Octave n’eut pas de peine à devenir chef de ce parti, il n’eut qu’à ne s’attacher fortement à aucun autre. Les forces vives du parti aristocratique, Brutus et Cassius, avaient quitté l’Italie ; leurs représentans à Rome, c’était Cicéron et de vieux sénateurs ; Antoine régnait à Rome, non comme consul, mais comme chef de parti, mais comme exécuteur testamentaire de César ; il donnait des charges, concédait des priviléges, nommait des sénateurs, dotait des villes, faisait des rois, dominait enfin comme une bacchante tout ce peuple qui voulait surtout être dominé : tout cela en vertu du testament de César ; le testament de César était infini, on découvrait un nouveau codicille chaque jour. Octave avait acheté une armée, lui respectueux héritier de César dont le nom était ainsi profané. Il mit son armée au service du sénat contre Antoine ; on applaudit, on le fêta, on le chargea de fleurs de rhétorique ; mais tout en l’embrassant et en se donnant l’air de le protéger, Cicéron disait tout bas : « c’est un enfant qu’il faut élever pour s’en défaire. » Nous ne pouvons rendre ici le calembour du grand orateur, qui en a fait encore bien d’autres : Ornandum puerum, tollendum.

Cet enfant (il avait vingt ans au plus) joua toutes les vieilles têtes du sénat. À la première bataille, Antoine fut vaincu ; mais les deux consuls républicains furent tués si heureusement pour Octave, qu’on le soupçonna d’avoir aidé le fer des ennemis. Débarrassé ainsi de ses auxiliaires, en qui il voyait des espions du sénat, il changea tout à coup de parti, et s’unit à Antoine vaincu, donnant comme principal motif de sa défection le calembour cicéronien que nous venons de citer.
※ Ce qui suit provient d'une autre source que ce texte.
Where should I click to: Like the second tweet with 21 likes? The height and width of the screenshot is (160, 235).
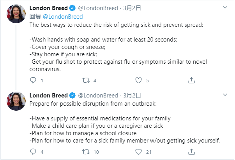click(x=138, y=152)
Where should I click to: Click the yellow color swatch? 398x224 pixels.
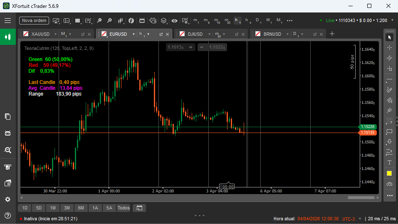(x=389, y=173)
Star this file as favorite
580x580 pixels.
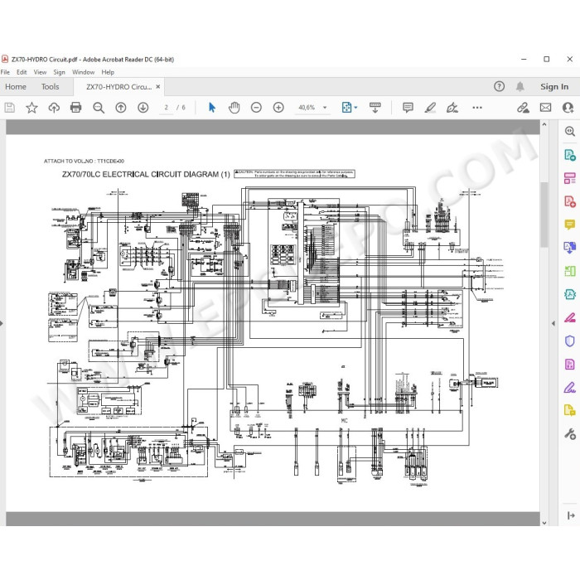click(x=31, y=108)
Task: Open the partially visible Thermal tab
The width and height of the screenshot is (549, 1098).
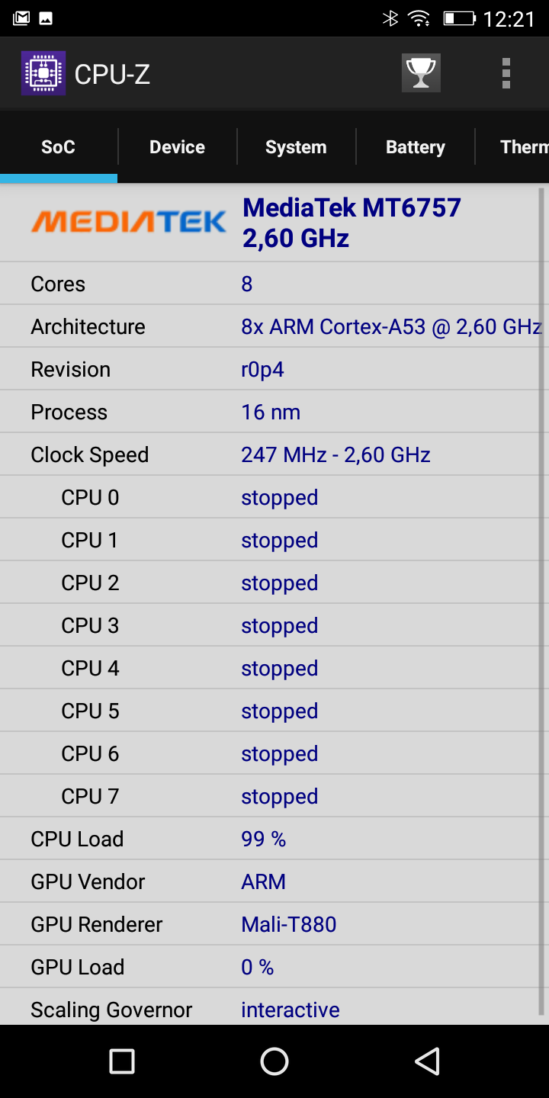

Octave, associé à Antoine, prit les penchans de ce nouvel allié. L’Italie, qui leur fut livrée sans défense, fut inondée de sang. Dans cette proscription comme dans toutes les autres, depuis le galant Sylla jusqu’à l’incorruptible Robespierre, toutes les passions privées, toutes les haines, toutes les vengeances vinrent à la curée ; cette proscription fut d’autant plus abominable, que les passions politiques qui en étaient le prétexte, étaient déjà arrivées à leur période de refroidissement.

Brutus et Cassius avaient fait la faute énorme de quitter l’Italie, ignorant qu’une guerre ne s’achève que là où elle commence. Octave et Antoine, bien rassasiés de proscriptions, menèrent enfin contre les meurtriers de César leurs légions qui ne trouvaient plus à piller en Italie. La grande question était avant tout : nourrir les soldats.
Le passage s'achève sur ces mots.